One of the first things to catch my eye was the very brief cameo by Arnold Schwarzenneger, with a pithy comment wherein he passes the action hero torch to Johnson. The next thing to surprise me was how low key Johnson's performance was... it was certainly not nuanced, but I expected a boisterous, WWF-style presentation. Instead he was calm, quiet, and menacing in a "walk quietly and carry a big stick" kind of way. Of course within minutes there is a big fight scene, and let me tell you that this is where this movie excels. Some of the coolest, get-you-fired-up stuff I've seen lately.

I was beginning to worry that I was actually going to like this movie, but alas, eventually Seann William Scott (Stiffler from American Pie) in the role of n'er do well fortune hunter Travis appears on screen, and as things progress, his involvement in the movie is what weakens it.

Beck has to do one final job in order to quit the biz and earn enough seed money to start his restaurant: Find Travis, who is in the Amazon, and bring him back to his (Travis') father in order to meet some payback-type obligation.

Beck makes it down to Brazil, where he meets with Christopher Walken who plays Hatcher, a hard-boiled type paying slave wages to the locals who are mining gold for him. Hatcher runs the town, and demands a cut of everything worth anything.

As usual, Walken excels at the weird/creepy bad guy role. He plays it here kind of tounge-in-cheek, and I enjoyed watching him have fun.

Travis claims to know where a rare gold idol (El Gato) worth millions can be found, but Beck doesn't want to hear any of it. A street-smart local bar owner, Marianna (played by Rosario Dawson) leverages her way into the deal, complications ensue, Beck must compromise and go after the idol after all, and Hatcher ends up on their tail.
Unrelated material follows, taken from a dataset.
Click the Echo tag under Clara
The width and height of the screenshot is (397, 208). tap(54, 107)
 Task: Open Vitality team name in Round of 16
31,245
It's all extremely predictable, but if director Peter Berg had stuck to making this an early Ahnuld-type straight action movie, this would have been a great popcorn flick. Johnson plays Beck with a coolness that makes me want to see the character come back in another movie, and where this movie rocks is during the fight and action sequences. Unfortunately Berg (or the powers-that-be) decided that this should be an action-comedy, and the scenes where this film tries to be funny (with the exception of one jungle scene towards the end) falls totally flat. And even in that scene it's "The Rock" who gets the laugh, not Scott.

It wouldn't be difficult to cut out the ha-ha stuff without affecting the overall film, and it would be a better movie for it. Rent it, skip most of the walk through the jungle stuff with just The Rock and Scott, and you may actually enjoy it.